When does shared fault domain become circular dependency?¶
If the shared fault domain is also the thing being monitored / recovered / protected, then the pattern is no longer just a correlated-failure risk — it's a circular dependency. The monitoring stack running on the cluster it's supposed to watch is both a shared-fault-domain instance (cluster failure → both) and a circular-dependency instance (cluster failure → no way to observe or fix itself).
The Airbnb post is explicit about this — the dedicated Kubernetes cluster breaks the shared-fault-domain at the cluster level, and the Dead Man's Switch on AWS breaks the shared-control-plane at the cloud-provider level.
Related concepts on the wiki¶
- concepts/circular-dependency — the sharper version where the shared substrate is also the monitored / recovered substrate.
- concepts/availability-multiplication-of-dependencies — the arithmetic that assumes independence.
- concepts/blast-radius — what the fault-domain exposes; isolation narrows the blast radius.
- concepts/sharded-failure-domain-isolation — the partitioning primitive for bounding the blast radius.
- concepts/availability-zone-balance — AZ-specific anti-affinity discipline.
Anti-patterns¶
- "Multi-replica" without anti-affinity — replicas on the same node are one-replica-shaped under node failure.
- "Multi-AZ" on a single control plane — regional control-plane outages take all AZs.
- Meta-monitoring on the same cluster as monitored workloads — Airbnb's canonical example of what not to do.
- HA pairs where both members depend on the same external dependency — the dependency is the real fault domain; the HA pair is decorative.
Caveats¶
- "Independent" is a spectrum. Two AZs in the same region share a region-control-plane; two regions in the same cloud share the cloud's IAM / billing / global services. True zero-correlation only shows up at the multi-cloud / multi-organisation level.

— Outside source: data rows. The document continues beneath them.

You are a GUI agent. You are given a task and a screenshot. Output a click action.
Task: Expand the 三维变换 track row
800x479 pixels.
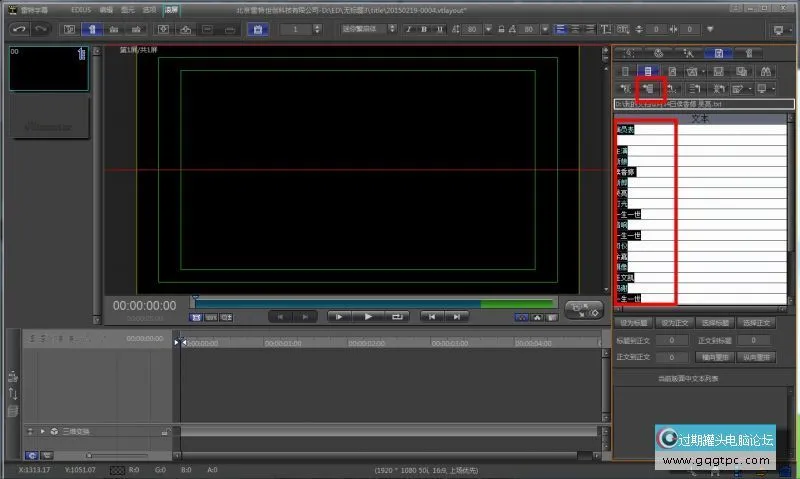[x=42, y=431]
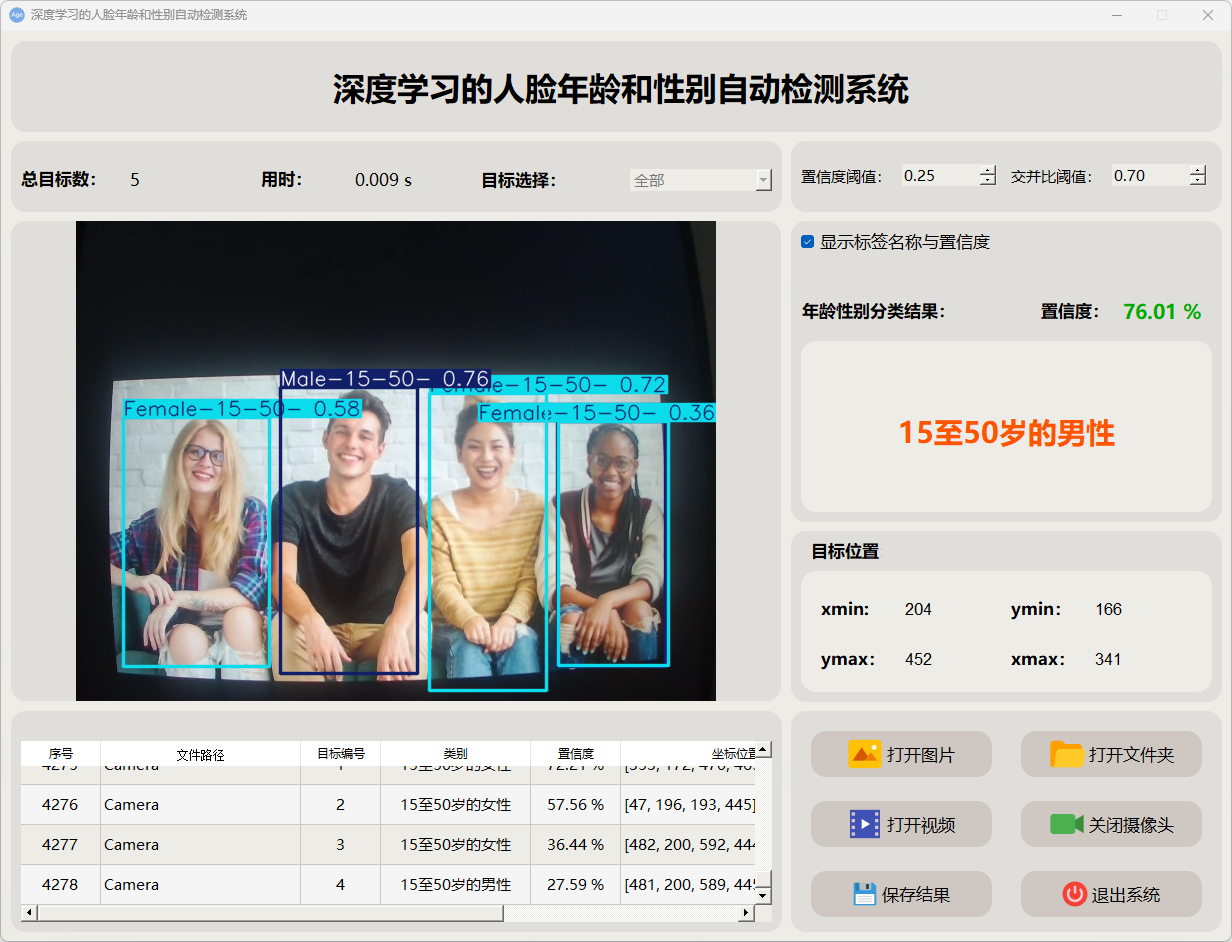Toggle 显示标签名称与置信度 checkbox

coord(808,242)
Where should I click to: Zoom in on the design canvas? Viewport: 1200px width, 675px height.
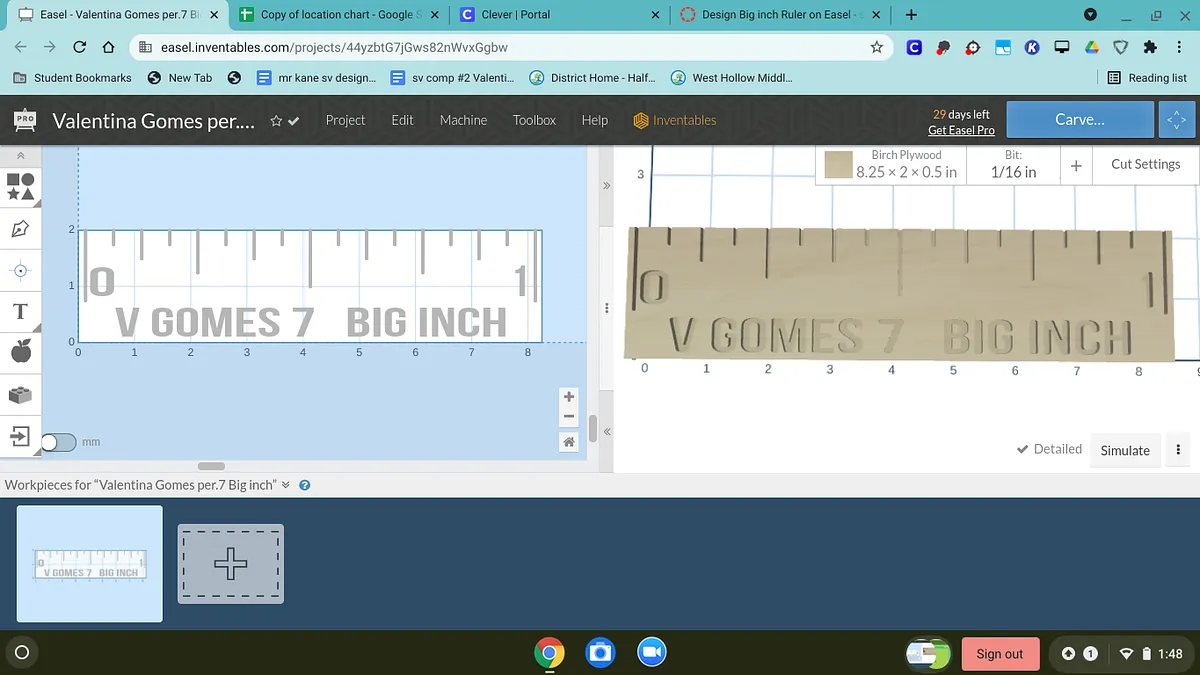[569, 397]
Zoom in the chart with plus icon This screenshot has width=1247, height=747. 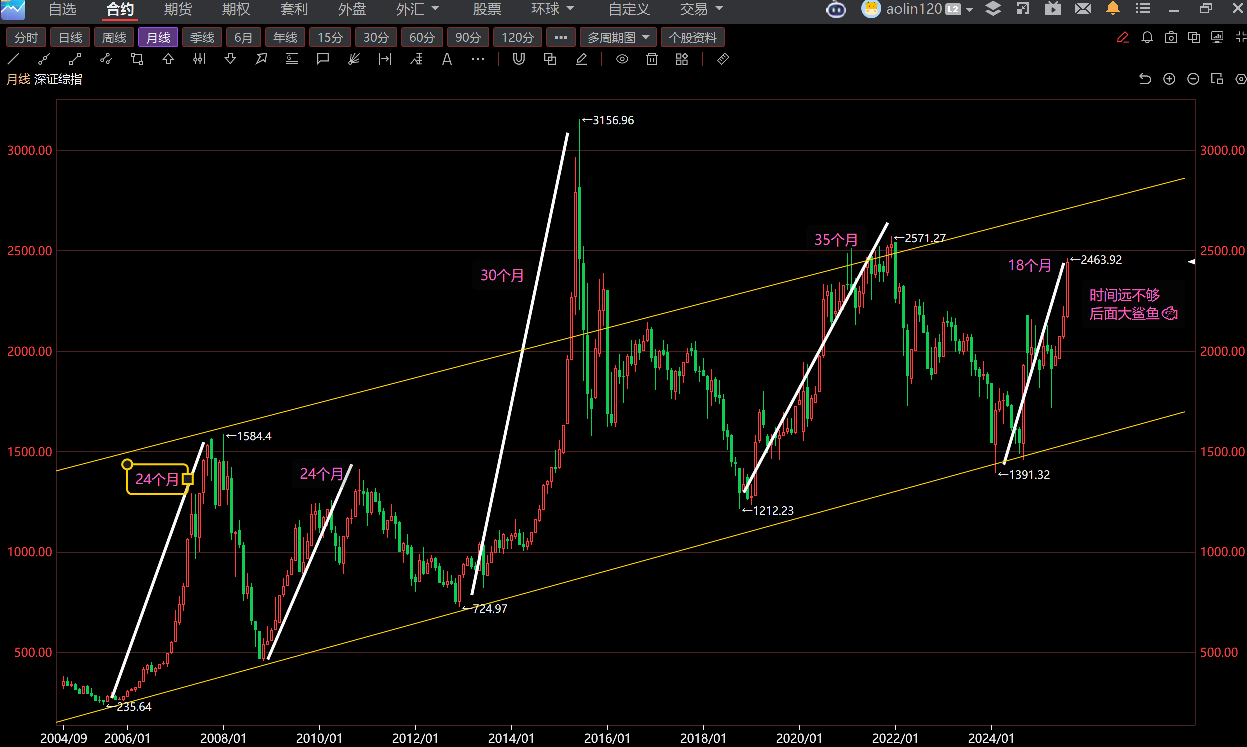tap(1169, 79)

- Anti-affinity rules must be enforced. Kubernetes soft-anti-affinity can be overridden by the scheduler if nodes are scarce; hard anti-affinity can leave pods unscheduled. The right choice depends on the failure cost.
- Fault-domain mapping drifts. As the cluster grows, new nodes / AZs / racks appear and old anti-affinity rules can become stale. Regular audit is needed.
Seen in¶
- sources/2026-05-05-airbnb-monitoring-reliably-at-scale — Airbnb names the shared-fault-domain discipline for meta-monitoring (node + AZ + HA-pair anti-affinity) and composes it with a Dead Man's Switch to break the control-plane fault domain.